▶ [WHAT IS REQUIRED] Are you able to quote each entry exactly as written?

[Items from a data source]
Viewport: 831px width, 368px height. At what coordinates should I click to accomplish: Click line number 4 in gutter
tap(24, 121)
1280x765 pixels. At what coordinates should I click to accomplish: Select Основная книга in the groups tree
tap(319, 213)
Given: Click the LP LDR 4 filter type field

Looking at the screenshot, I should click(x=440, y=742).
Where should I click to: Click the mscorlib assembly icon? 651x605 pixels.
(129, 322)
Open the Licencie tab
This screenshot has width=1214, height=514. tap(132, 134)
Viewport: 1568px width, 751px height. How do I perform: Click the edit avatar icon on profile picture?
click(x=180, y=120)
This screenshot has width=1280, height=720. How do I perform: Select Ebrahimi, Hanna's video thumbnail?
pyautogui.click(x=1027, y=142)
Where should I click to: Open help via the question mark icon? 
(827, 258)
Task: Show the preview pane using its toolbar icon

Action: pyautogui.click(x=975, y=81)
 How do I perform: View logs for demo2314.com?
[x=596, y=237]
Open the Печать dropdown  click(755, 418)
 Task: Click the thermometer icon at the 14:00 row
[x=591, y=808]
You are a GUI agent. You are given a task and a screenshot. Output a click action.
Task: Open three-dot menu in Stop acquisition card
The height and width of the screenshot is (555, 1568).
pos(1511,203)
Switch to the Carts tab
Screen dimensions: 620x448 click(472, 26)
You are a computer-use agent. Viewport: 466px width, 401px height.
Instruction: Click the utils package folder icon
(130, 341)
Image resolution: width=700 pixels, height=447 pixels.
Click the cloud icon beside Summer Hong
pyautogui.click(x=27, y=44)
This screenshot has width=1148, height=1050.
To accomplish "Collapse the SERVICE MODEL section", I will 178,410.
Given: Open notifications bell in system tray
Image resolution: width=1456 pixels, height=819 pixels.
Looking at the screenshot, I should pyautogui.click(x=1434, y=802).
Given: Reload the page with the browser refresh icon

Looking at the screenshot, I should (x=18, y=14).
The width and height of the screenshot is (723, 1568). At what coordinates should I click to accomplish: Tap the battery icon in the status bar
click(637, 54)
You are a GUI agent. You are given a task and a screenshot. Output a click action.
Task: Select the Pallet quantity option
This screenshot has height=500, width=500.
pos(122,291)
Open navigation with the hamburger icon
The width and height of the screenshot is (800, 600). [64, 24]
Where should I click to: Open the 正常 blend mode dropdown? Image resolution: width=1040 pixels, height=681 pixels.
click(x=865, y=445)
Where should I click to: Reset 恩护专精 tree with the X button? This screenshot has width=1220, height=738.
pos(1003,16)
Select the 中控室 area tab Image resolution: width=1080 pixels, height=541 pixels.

▶ [WRITTEN ANSWER]
Viewport: 831px width, 368px height. At what coordinates should I click to accomplish: Click line number 4 in gutter
tap(24, 121)
1280x765 pixels. At what coordinates should I click to accomplish: Select Основная книга in the groups tree
tap(319, 213)
Given: Click the LP LDR 4 filter type field

Looking at the screenshot, I should click(x=440, y=742).
Where should I click to: Click the mscorlib assembly icon? 651x605 pixels.
(129, 322)
Open the Licencie tab
This screenshot has width=1214, height=514. tap(132, 134)
Viewport: 1568px width, 751px height. How do I perform: Click the edit avatar icon on profile picture?
click(x=180, y=120)
This screenshot has width=1280, height=720. How do I perform: Select Ebrahimi, Hanna's video thumbnail?
pyautogui.click(x=1027, y=142)
Where should I click to: Open help via the question mark icon? 
(827, 258)
Task: Show the preview pane using its toolbar icon

Action: pyautogui.click(x=975, y=81)
 How do I perform: View logs for demo2314.com?
[x=596, y=237]
Open the Печать dropdown  click(755, 418)
 Task: Click the thermometer icon at the 14:00 row
[x=591, y=808]
You are a GUI agent. You are given a task and a screenshot. Output a click action.
Task: Open three-dot menu in Stop acquisition card
The height and width of the screenshot is (555, 1568).
pos(1511,203)
Switch to the Carts tab
Screen dimensions: 620x448 click(472, 26)
You are a computer-use agent. Viewport: 466px width, 401px height.
Instruction: Click the utils package folder icon
(130, 341)
Image resolution: width=700 pixels, height=447 pixels.
Click the cloud icon beside Summer Hong
pyautogui.click(x=27, y=44)
This screenshot has width=1148, height=1050.
To accomplish "Collapse the SERVICE MODEL section", I will 178,410.
Given: Open notifications bell in system tray
Image resolution: width=1456 pixels, height=819 pixels.
Looking at the screenshot, I should pyautogui.click(x=1434, y=802).
Given: Reload the page with the browser refresh icon

Looking at the screenshot, I should (x=18, y=14).
The width and height of the screenshot is (723, 1568). At what coordinates should I click to accomplish: Tap the battery icon in the status bar
click(637, 54)
You are a GUI agent. You are given a task and a screenshot. Output a click action.
Task: Select the Pallet quantity option
This screenshot has height=500, width=500.
pos(122,291)
Open navigation with the hamburger icon
The width and height of the screenshot is (800, 600). [64, 24]
Where should I click to: Open the 正常 blend mode dropdown? Image resolution: width=1040 pixels, height=681 pixels.
click(x=865, y=445)
Where should I click to: Reset 恩护专精 tree with the X button? This screenshot has width=1220, height=738.
pos(1003,16)
Select the 中控室 area tab Image resolution: width=1080 pixels, height=541 pixels.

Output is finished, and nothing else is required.